Hummus is traditionally enriched with copious amounts of olive oil and sesame paste.
In this version the amount of fat is drastically reduced; be sure to use high-quality olive oil and tahini for the best flavor.
Per serving: 153 calories, 7 g fat, 0 mg cholesterol, 19 g carbs, 538 mg sodium, 5 g protein, 4 g fiber
Martha Stewart Living, February 2002
- 3 large garlic cloves, unpeeled
- 1 tablespoon plus 1 teaspoon extra-virgin olive oil
- One 19-ounce can chickpeas, drained
- 1/4 cup freshly squeezed lemon juice
- 3 tablespoons sesame tahini
- 3 tablespoons water
- 1 teaspoon coarse salt
- 1/4 teaspoon cayenne pepper
- 1/4 cup fresh chives, minced
- Assorted crudites, for serving
- Preheat oven to 400 degrees.

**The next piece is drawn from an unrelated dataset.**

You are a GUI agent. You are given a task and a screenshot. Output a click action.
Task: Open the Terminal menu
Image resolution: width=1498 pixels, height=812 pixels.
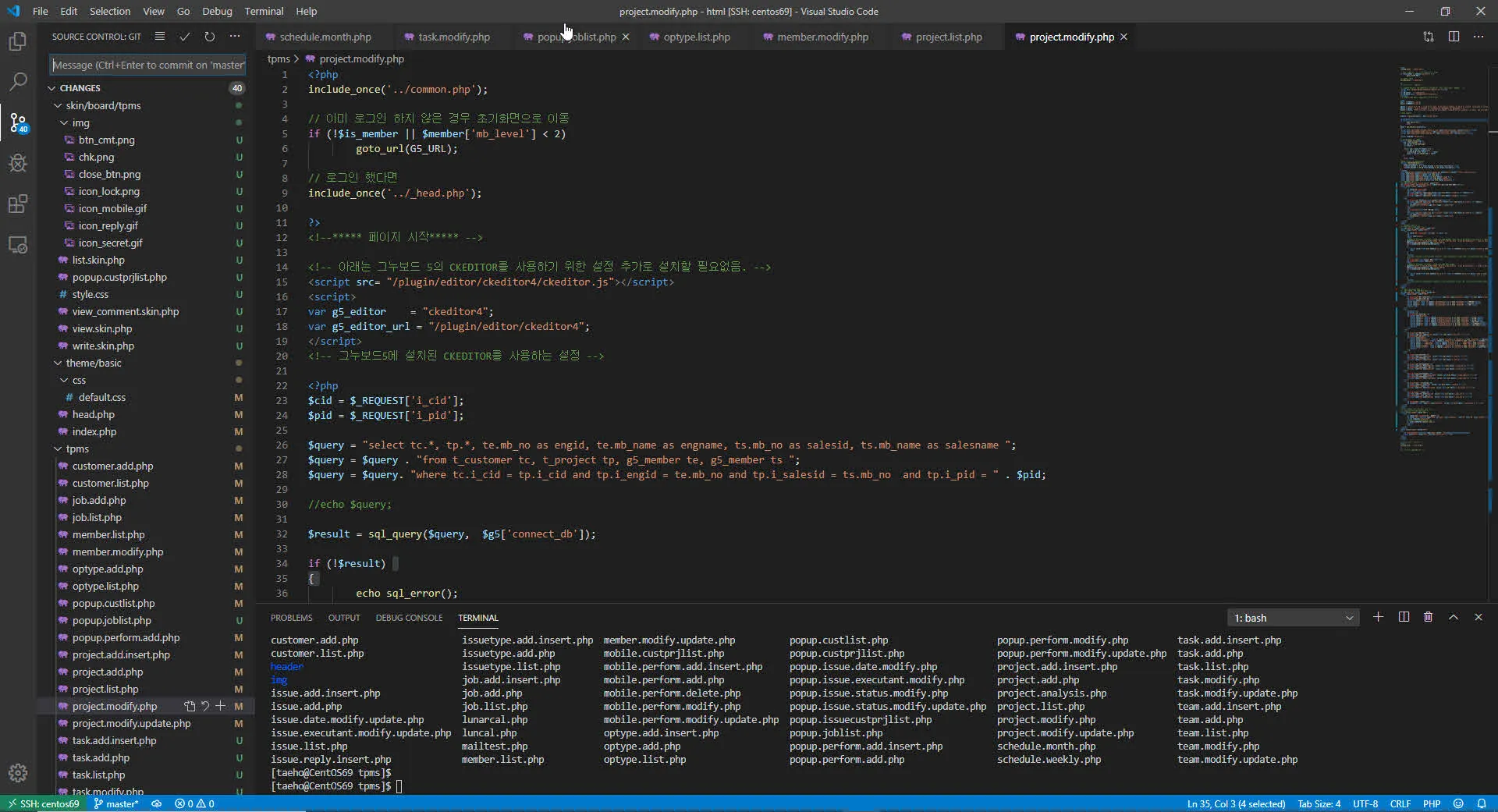coord(264,11)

Place garlic cloves on a small piece of foil, and lightly drizzle with 1 teaspoon olive oil. Seal foil to form a pouch, and roast garlic in oven until soft, about 20 minutes. Remove the garlic from the oven, and allow garlic to cool slightly; peel and transfer to the bowl of a food processor. Add the chickpeas, and process until finely chopped.
- Add lemon juice, sesame tahini, water, salt, cayenne pepper, and 1 tablespoon olive oil, and process until the texture is light and fluffy but not entirely smooth, about 2 minutes. Stir in chives, and transfer to a serving bowl. Serve with assorted crudites, if desired.